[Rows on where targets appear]
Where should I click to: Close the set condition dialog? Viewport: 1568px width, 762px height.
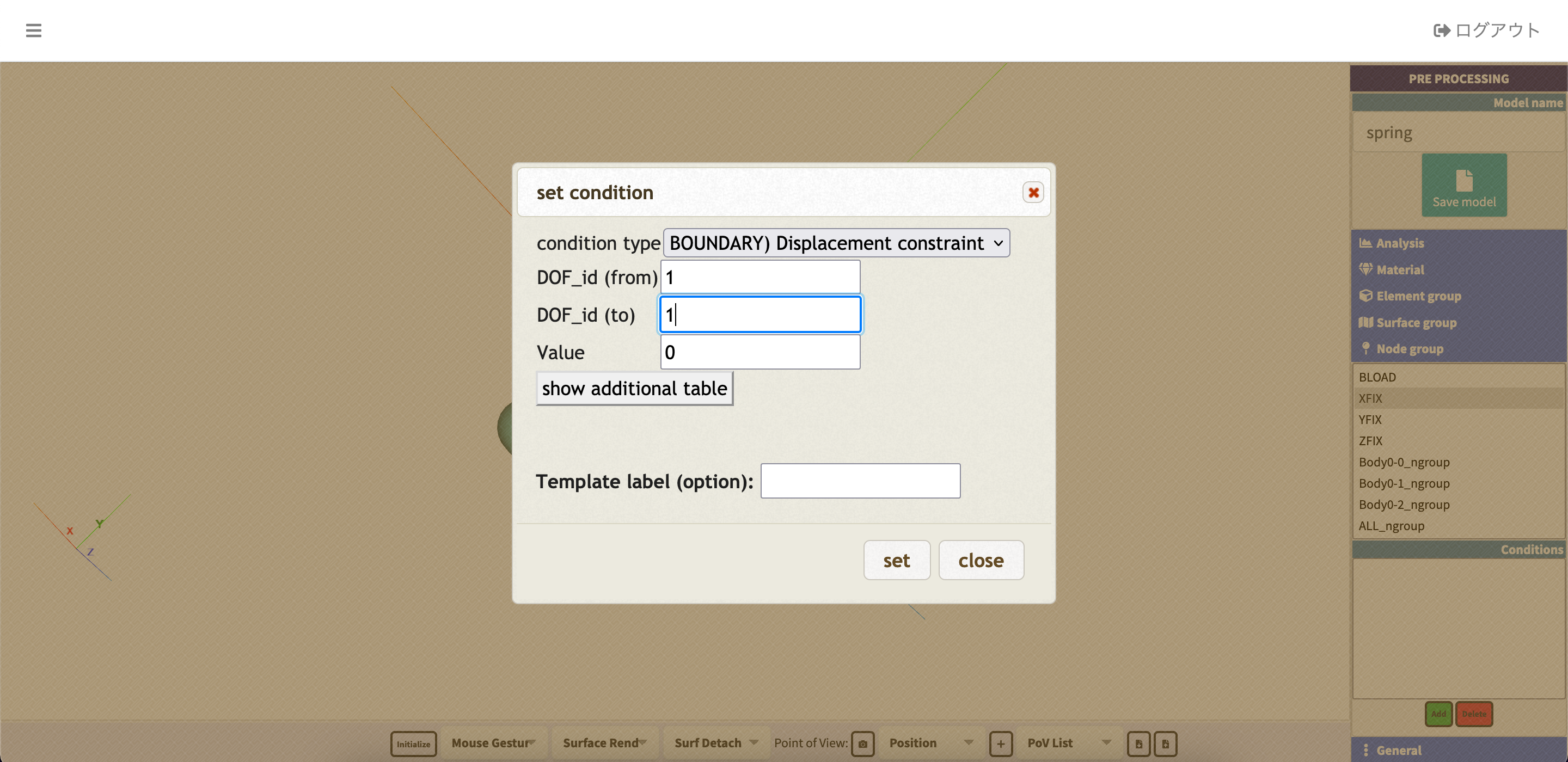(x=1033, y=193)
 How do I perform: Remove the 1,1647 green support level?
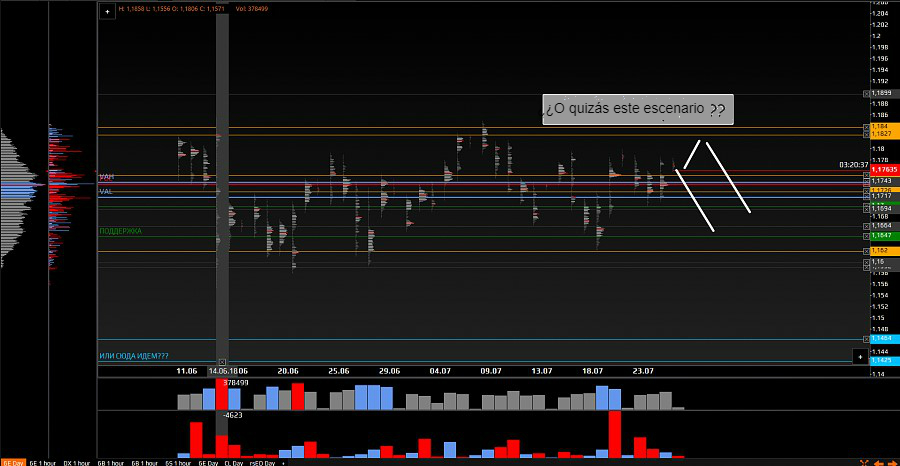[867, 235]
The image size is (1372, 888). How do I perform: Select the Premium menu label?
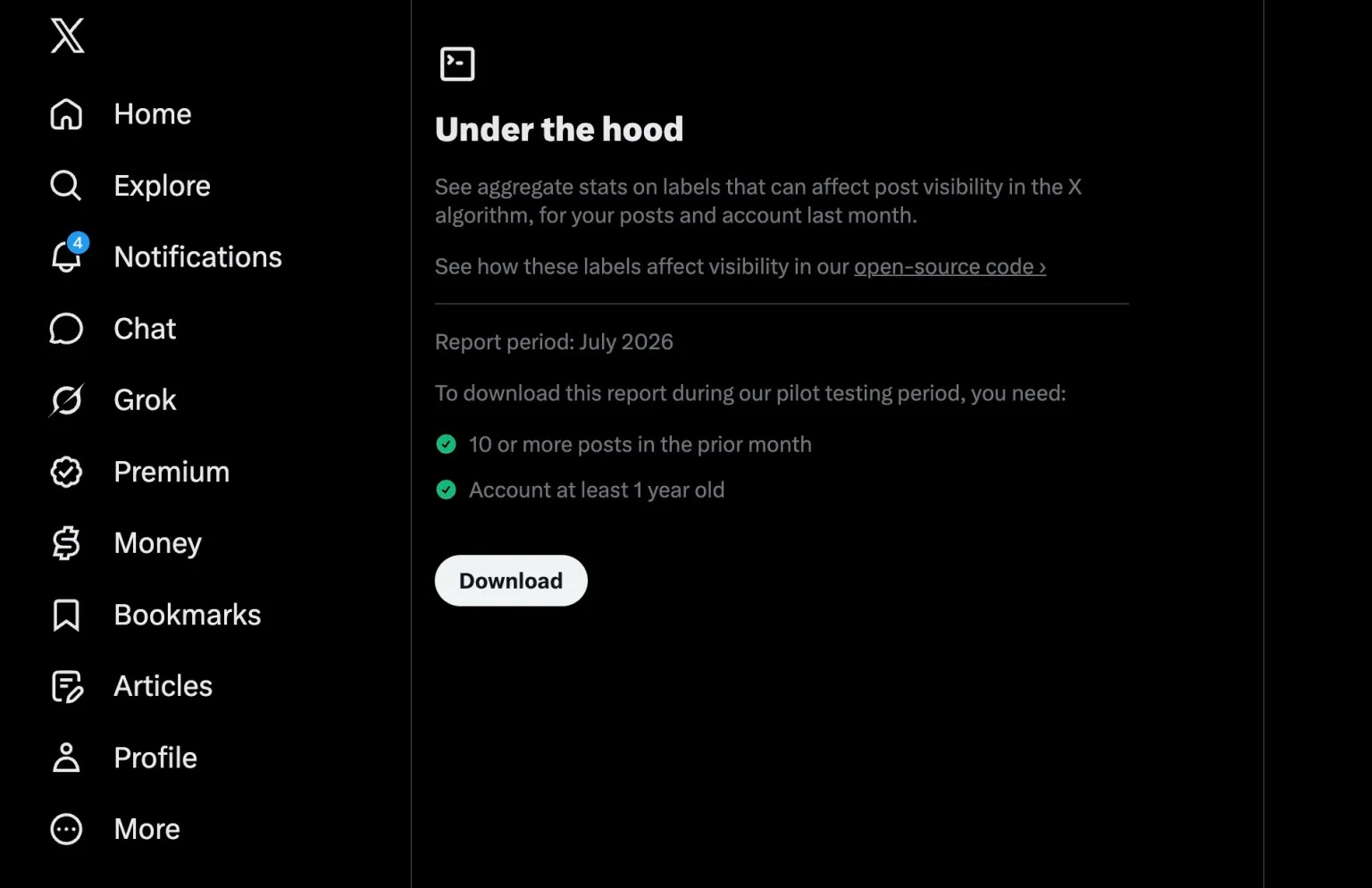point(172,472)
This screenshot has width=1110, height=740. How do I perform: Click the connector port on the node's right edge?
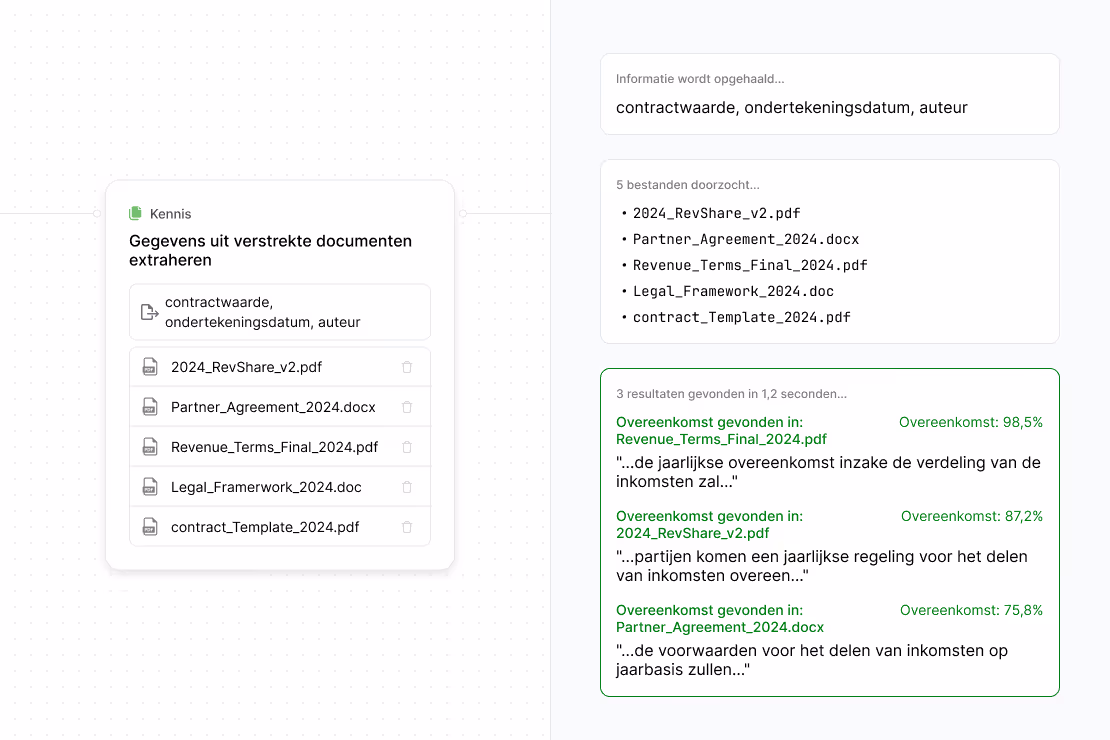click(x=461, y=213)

> **Exercise brief**
Please return each line of the records that contains the word "perform".

> **Output**
 How do I perform: Remove the 1,1647 green support level?
The image size is (1372, 888). How do I perform: Select the Premium menu label?
This screenshot has width=1110, height=740. How do I perform: Click the connector port on the node's right edge?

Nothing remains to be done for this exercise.